Bien sûr, c’est un risque immense, le risque numéro un. La situation est très simple. On a maintenant une redevance plus basse, qui représente un manque net de 50 millions de francs par rapport à l’exercice précédent. Nos recettes de redevance sont gelées et ne peuvent plus épouser l’évolution de la population. Dans notre modèle de financement, les publicités TV ne peuvent pas accompagner les programmes sur la distribution digitale. Sans compter que des pertes de publicité sont de plus en plus significatives. Aujourd’hui le chiffre d’affaires brut des fenêtres publicitaires étrangères dépasse les 300 millions de francs. C’est plus que ce que la SSR arrive à générer.
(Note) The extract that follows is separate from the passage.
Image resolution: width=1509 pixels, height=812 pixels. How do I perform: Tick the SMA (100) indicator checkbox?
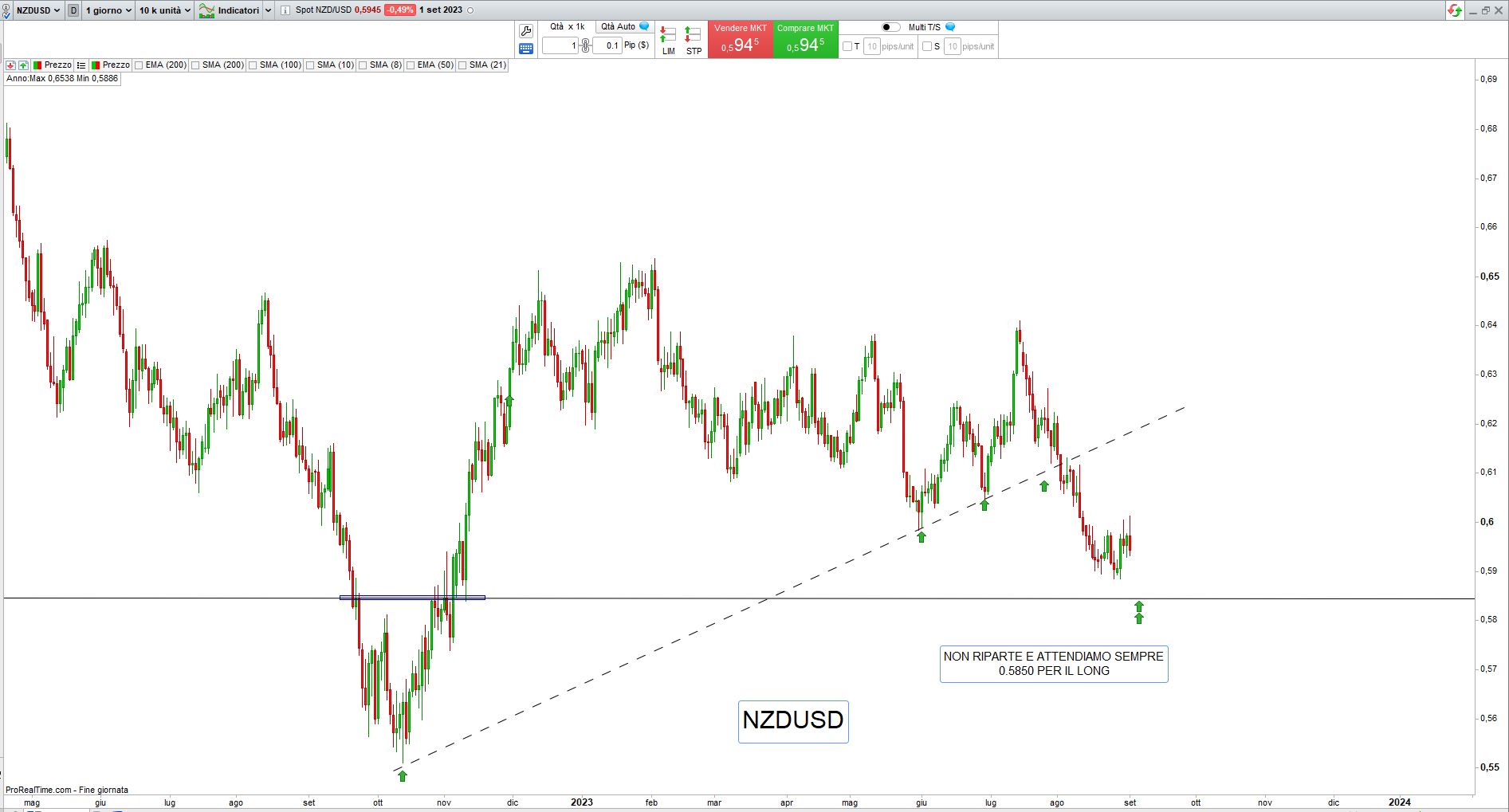pyautogui.click(x=253, y=65)
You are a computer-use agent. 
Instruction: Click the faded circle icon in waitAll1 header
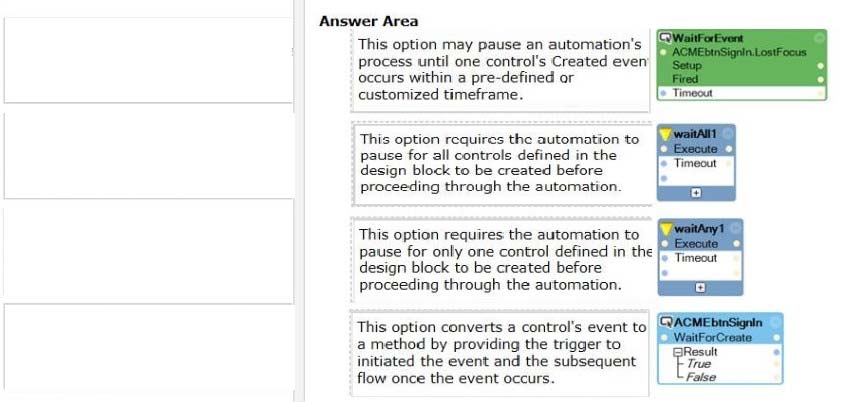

Dès lors, notre option actuelle est de nous créer des marges de manœuvre puisque aucune croissance des recettes n’est possible. Nous avons donc lancé un plan d’économies de 100 millions de francs. Mais c’est subtil d’augmenter l’efficience alors qu’une bonne partie de ceux qui nous ont soutenus pendant No Billag se sont battus pour préserver la SSR telle qu’elle était.  Nous avons pensé qu’en coupant dans les infrastructures, notamment dans l’immobilier, nous pourrions économiser tout en préservant au maximum l’offre de programmes et aussi les emplois. Mais nous nous heurtons à de fortes résistances, liées à la défense des implantations hyper locales de la SSR. Les marges de manœuvre sont super étroites, alors que les défis, comme on vient de le voir sont énormes.

J’aimerais en citer un dernier. Après la vague de la vidéo à la carte arrive celle de l’audio à la carte. Nous allons passer de la recherche tactile de contenus à la commande vocale. La grande bagarre qui s’annonce dans les coulisses concernera notamment les assistants vocaux qui reproposeront les contenus :qui sera en tête de liste ? Quand on demandera « que se passe-t-il en Algérie avec M. Bouteflika ?  », que recevra-t-on ? Le dernier sujet de « Forum » ou bien une agrégation de la Silicon Valley mal traduite en français ? Nous devons nous préparer à cela. C’est pourquoi il est crucial de disposer de centres d’innovation digitale, comme nous les avons créés à l’EPFL et à Zurich. Nous ne pouvons pas rester immobiles.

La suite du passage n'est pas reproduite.